If the price of an article decreases from Rs P1 to Rs 190 and the quantity demanded increases from 5000 units to 5200 units, and if the point elasticity of demand is -0.8, what is the initial price P1?

Introduction / Context:
This numerical question tests the application of the point elasticity of demand formula. Instead of directly giving prices and asking for elasticity, it gives elasticity and some changes in price and quantity and asks for the initial price. Such problems help students understand the relationship between percentage changes in quantity and price and the elasticity measure, which is very important for pricing decisions, tax analysis and competitive exam preparation in Indian economy.

Given Data / Assumptions:
- Initial price is P1 (unknown).
- New price is 190 rupees.
- Initial quantity demanded is 5000 units.
- New quantity demanded is 5200 units.
- Point elasticity of demand is -0.8.
- Use the point elasticity formula based on initial price and initial quantity.

Concept / Approach:
For small changes, the point elasticity of demand can be approximated by the formula: elasticity (e) = (ΔQ / ΔP) * (P / Q), where ΔQ is the change in quantity, ΔP is the change in price, P is the initial price and Q is the initial quantity. Here elasticity and both quantities are known, and we must solve for P1. The sign of elasticity is negative for normal downward sloping demand curves, so we must handle the sign of ΔP carefully when substituting values.

Step-by-Step Solution:
Step 1: Compute the change in quantity: ΔQ = Q2 - Q1 = 5200 - 5000 = 200 units. Step 2: Express the change in price: ΔP = P2 - P1 = 190 - P1. Since we know only P2 and not P1, we keep this as an algebraic expression. Step 3: Write the point elasticity formula using initial values: e = (ΔQ / ΔP) * (P1 / Q1). Step 4: Substitute known values: -0.8 = (200 / (190 - P1)) * (P1 / 5000). Step 5: Simplify the fraction 200 / 5000 to 2 / 50 or 1 / 25. The equation becomes -0.8 = (1 / 25) * (P1 / (190 - P1)). Step 6: Multiply both sides by 25 to clear the denominator: -20 = P1 / (190 - P1). Step 7: Multiply both sides by (190 - P1): -20 * (190 - P1) = P1. Step 8: Expand the left side: -3800 + 20P1 = P1. Step 9: Bring P1 terms together: -3800 = P1 - 20P1 = -19P1, so P1 = 3800 / 19 = 200. Step 10: Therefore, the initial price P1 is 200 rupees.

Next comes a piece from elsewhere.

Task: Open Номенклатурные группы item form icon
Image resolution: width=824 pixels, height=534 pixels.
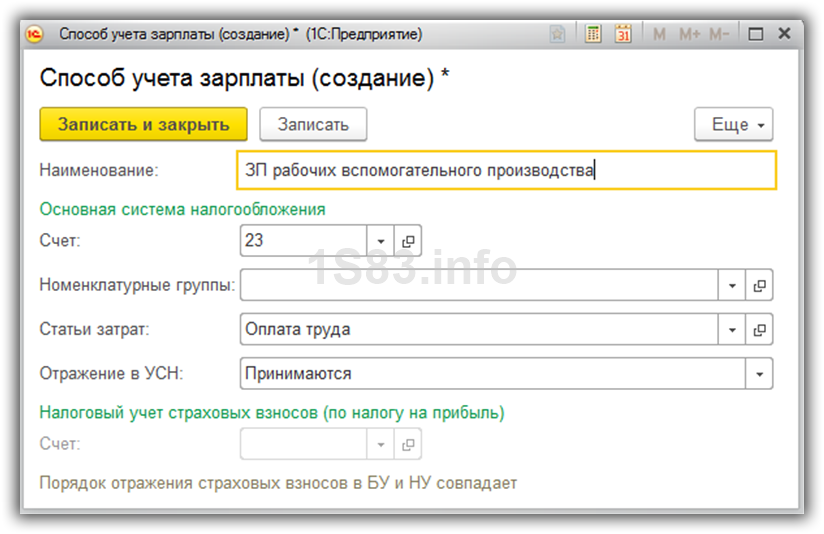Action: click(x=760, y=286)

Verification / Alternative check:
To verify, plug P1 = 200 back into the elasticity formula. Now ΔP = 190 - 200 = -10. Then elasticity e = (ΔQ / ΔP) * (P1 / Q1) = (200 / -10) * (200 / 5000) = (-20) * (0.04) = -0.8. This matches the given elasticity exactly, confirming that the calculated initial price is correct.

Why Other Options Are Wrong:
Rs 220, Rs 240 and Rs 250 all give different values when substituted back into the elasticity formula and do not produce -0.8. They either give a different magnitude or a different sign, so they cannot be correct initial prices given the data in the question.

Common Pitfalls:
A common mistake is to ignore the negative sign of elasticity or to mix up the direction of the price change. Another frequent error is using the midpoint (arc) elasticity formula when the question clearly expects a point elasticity around the initial price. Algebra errors while solving for P1 can also lead to wrong options even if the method is correct. To avoid these pitfalls, carefully write each step, maintain sign discipline, and always verify the final answer by substituting back into the original formula.

Final Answer:
The initial price P1 that satisfies the given elasticity condition is Rs 200.